> _Supplied records_:
***

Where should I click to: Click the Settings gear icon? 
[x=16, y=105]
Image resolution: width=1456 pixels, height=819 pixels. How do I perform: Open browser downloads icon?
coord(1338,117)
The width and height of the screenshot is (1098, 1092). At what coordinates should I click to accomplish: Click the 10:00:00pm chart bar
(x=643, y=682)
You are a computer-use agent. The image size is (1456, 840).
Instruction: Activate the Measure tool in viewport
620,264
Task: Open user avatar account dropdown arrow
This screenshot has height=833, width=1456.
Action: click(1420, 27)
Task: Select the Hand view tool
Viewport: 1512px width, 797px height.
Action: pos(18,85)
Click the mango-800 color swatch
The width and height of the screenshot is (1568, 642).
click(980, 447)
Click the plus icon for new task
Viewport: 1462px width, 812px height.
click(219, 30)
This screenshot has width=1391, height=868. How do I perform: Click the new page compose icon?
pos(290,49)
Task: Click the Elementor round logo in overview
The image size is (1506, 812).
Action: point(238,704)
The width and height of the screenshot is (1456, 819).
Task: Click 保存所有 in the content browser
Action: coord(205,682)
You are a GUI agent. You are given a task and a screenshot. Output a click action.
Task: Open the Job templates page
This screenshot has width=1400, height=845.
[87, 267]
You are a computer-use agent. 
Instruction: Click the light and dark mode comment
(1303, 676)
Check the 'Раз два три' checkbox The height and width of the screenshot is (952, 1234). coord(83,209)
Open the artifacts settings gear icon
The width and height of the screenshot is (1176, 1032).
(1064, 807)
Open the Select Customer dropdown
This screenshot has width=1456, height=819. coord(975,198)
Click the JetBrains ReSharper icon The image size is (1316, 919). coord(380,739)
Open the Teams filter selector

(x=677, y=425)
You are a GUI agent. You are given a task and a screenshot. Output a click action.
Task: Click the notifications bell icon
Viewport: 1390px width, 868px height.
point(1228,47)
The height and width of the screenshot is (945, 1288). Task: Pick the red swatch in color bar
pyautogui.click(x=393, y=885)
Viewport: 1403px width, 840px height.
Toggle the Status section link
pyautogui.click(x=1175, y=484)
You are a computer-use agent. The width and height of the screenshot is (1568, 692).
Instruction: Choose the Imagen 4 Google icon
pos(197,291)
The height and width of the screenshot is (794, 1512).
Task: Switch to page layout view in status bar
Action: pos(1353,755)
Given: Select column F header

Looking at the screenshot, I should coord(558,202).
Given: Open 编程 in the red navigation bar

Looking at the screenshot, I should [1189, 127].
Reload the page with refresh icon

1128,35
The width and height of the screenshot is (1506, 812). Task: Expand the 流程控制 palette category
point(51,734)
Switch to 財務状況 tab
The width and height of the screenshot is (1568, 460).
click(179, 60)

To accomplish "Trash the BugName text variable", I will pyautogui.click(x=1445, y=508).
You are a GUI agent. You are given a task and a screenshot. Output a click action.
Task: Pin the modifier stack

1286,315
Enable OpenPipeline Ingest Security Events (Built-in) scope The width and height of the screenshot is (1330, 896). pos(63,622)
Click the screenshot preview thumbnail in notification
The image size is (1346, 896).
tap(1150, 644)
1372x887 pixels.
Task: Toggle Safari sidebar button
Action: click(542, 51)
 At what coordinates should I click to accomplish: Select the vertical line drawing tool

***

Please give again the lines above between the line holding "Task: Select the Hand view tool" and the line holding "You are a computer-use agent. The width", inclusive, exactly as they are and with nothing added.

Task: Select the Hand view tool
Viewport: 1512px width, 797px height.
Action: pos(18,85)
Click the mango-800 color swatch
The width and height of the screenshot is (1568, 642).
click(980, 447)
Click the plus icon for new task
Viewport: 1462px width, 812px height.
click(219, 30)
This screenshot has width=1391, height=868. How do I perform: Click the new page compose icon?
pos(290,49)
Task: Click the Elementor round logo in overview
The image size is (1506, 812).
Action: point(238,704)
The width and height of the screenshot is (1456, 819).
Task: Click 保存所有 in the content browser
Action: coord(205,682)
You are a GUI agent. You are given a task and a screenshot. Output a click action.
Task: Open the Job templates page
This screenshot has width=1400, height=845.
[87, 267]
You are a computer-use agent. 
Instruction: Click the light and dark mode comment
(1303, 676)
Check the 'Раз два три' checkbox The height and width of the screenshot is (952, 1234). coord(83,209)
Open the artifacts settings gear icon
The width and height of the screenshot is (1176, 1032).
(1064, 807)
Open the Select Customer dropdown
This screenshot has width=1456, height=819. coord(975,198)
Click the JetBrains ReSharper icon The image size is (1316, 919). coord(380,739)
Open the Teams filter selector

(x=677, y=425)
You are a GUI agent. You are given a task and a screenshot. Output a click action.
Task: Click the notifications bell icon
Viewport: 1390px width, 868px height.
point(1228,47)
The height and width of the screenshot is (945, 1288). Task: Pick the red swatch in color bar
pyautogui.click(x=393, y=885)
Viewport: 1403px width, 840px height.
Toggle the Status section link
pyautogui.click(x=1175, y=484)
You are a computer-use agent. The width and height of the screenshot is (1568, 692).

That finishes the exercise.